We have three row barns is South Africa but we are having a bit of a problem with heat stress in the cows. We find in winter the cows are comfortable but in summer the become a bit distressed. My suggestion is warmer climates is a two row bar as the ventilation is a lot better.

Muhammad Iftikhar Baloch

My observation is that the number of cows those can be accommodated in three row barn cannot stand together at the time to eat In the same length of barn. Secondly the area available to each cow within the barn is much less than the required area. E.g in a 100 ft x 40 ft (single side) can accomudate 65 cows but each cow will gets 61.5 ft in total. Secondly 65 cows cannot together stand at the feeding stall. This an cause overcrowding in the barn and the cows may suffocate during summer even during winter

Joep Driessen

Thanks everyone, gor sharing your thoughts. Together we know more!

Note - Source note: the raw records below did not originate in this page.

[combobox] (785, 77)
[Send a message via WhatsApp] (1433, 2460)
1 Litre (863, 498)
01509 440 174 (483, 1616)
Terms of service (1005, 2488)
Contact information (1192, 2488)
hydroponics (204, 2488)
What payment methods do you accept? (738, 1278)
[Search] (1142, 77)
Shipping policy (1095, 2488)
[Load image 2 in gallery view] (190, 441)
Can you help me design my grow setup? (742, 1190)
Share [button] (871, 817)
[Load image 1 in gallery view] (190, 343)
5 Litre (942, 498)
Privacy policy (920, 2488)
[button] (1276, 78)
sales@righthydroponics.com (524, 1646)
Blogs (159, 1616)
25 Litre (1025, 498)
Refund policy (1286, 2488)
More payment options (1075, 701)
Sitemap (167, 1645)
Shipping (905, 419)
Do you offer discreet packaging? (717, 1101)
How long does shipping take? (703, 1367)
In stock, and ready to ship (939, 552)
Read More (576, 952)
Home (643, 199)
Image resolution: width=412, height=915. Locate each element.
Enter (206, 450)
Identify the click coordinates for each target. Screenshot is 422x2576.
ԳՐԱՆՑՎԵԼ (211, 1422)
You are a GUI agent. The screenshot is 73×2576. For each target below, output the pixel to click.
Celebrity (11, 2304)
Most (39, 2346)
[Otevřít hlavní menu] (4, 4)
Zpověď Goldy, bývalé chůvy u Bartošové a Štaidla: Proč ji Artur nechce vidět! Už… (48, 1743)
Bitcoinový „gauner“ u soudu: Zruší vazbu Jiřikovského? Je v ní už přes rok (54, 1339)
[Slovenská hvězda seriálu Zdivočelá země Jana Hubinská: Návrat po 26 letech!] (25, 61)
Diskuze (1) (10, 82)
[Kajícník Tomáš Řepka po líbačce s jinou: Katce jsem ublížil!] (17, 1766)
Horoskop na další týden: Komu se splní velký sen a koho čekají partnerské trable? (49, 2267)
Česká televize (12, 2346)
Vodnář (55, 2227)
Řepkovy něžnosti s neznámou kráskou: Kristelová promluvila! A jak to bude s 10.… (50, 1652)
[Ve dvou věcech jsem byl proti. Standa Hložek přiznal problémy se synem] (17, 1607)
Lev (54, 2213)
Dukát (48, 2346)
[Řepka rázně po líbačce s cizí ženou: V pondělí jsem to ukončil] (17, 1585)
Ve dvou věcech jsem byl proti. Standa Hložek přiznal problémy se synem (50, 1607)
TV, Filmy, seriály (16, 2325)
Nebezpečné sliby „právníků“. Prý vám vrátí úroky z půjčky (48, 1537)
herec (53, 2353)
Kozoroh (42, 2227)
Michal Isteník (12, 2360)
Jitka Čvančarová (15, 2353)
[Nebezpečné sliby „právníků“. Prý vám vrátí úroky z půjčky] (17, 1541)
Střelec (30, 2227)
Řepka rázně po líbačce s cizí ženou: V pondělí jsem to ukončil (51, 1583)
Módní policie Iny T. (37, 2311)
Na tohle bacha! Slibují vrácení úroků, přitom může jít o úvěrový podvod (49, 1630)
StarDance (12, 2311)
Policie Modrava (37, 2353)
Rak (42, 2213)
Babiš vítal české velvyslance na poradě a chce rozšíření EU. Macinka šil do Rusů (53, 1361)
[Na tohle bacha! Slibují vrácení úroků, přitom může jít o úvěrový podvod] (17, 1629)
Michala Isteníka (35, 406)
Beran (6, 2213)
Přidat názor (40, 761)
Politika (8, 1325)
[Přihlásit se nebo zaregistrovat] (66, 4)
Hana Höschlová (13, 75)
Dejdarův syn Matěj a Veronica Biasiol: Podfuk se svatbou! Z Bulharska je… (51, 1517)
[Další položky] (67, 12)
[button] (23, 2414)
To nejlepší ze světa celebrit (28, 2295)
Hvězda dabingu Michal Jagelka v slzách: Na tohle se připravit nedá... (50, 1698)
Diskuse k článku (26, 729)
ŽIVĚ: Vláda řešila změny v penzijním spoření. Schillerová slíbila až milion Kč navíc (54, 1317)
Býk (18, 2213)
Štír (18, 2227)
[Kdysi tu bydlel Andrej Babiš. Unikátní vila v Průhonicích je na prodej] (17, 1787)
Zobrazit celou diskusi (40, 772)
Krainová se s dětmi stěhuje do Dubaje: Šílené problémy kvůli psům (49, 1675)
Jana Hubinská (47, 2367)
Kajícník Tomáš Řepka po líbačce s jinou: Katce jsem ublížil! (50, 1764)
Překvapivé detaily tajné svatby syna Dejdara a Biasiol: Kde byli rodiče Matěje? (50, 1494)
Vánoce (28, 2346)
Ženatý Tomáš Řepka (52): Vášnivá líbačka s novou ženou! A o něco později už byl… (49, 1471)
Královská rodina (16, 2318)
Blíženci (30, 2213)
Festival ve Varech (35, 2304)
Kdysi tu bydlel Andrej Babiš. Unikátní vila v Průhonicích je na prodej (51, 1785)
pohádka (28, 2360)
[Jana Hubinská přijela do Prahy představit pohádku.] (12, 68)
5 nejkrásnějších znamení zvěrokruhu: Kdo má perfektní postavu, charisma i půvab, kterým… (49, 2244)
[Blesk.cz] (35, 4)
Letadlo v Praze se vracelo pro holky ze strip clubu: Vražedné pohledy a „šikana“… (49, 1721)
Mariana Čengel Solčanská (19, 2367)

In china only 2 row barns are build!!
If you have a 3 row: think about extra feed space outside or make a 4th row and an extra feed lane!

Carsten Houmann

This summer have worked 11 years giving advice to dairy farmers in Norway. In Norway I will say that a 2 row barn vil be the best even you go for robot milk or not.
You will have 1 eating place pr. cow - easy to have control on all cows - also when they er laying.
Stress free calving line is importend for good upstart for next lactation.
I like the decision with a special building for calves. They will get healthy calves with this.
What I missed in this case is the decision for dry cows.
Remember, that the dry periode is the start of new lactation.
And at last - when we have to look at Norway and what is needed in construction of buildings causes snow and wind. I think a narrow and longer building is lower in cost causes a lighter construction.

Sonja Abraham

Here''s a comment of one of my students. I agree with the son, not because of the costs, but because it is better for the animals. The new 2-row barn will improve the management. Each cow or nearly each one has its own feeding spot which will reduce stress. Also you have a better view on them. Separating the cows is faster and easier, so this is also stress reducing and as the calves are housed at another barn, they will be healthier when they get into the barn with the older cows. I think this new 2 row barn has more advantages considering the fact that it improves cowhealth.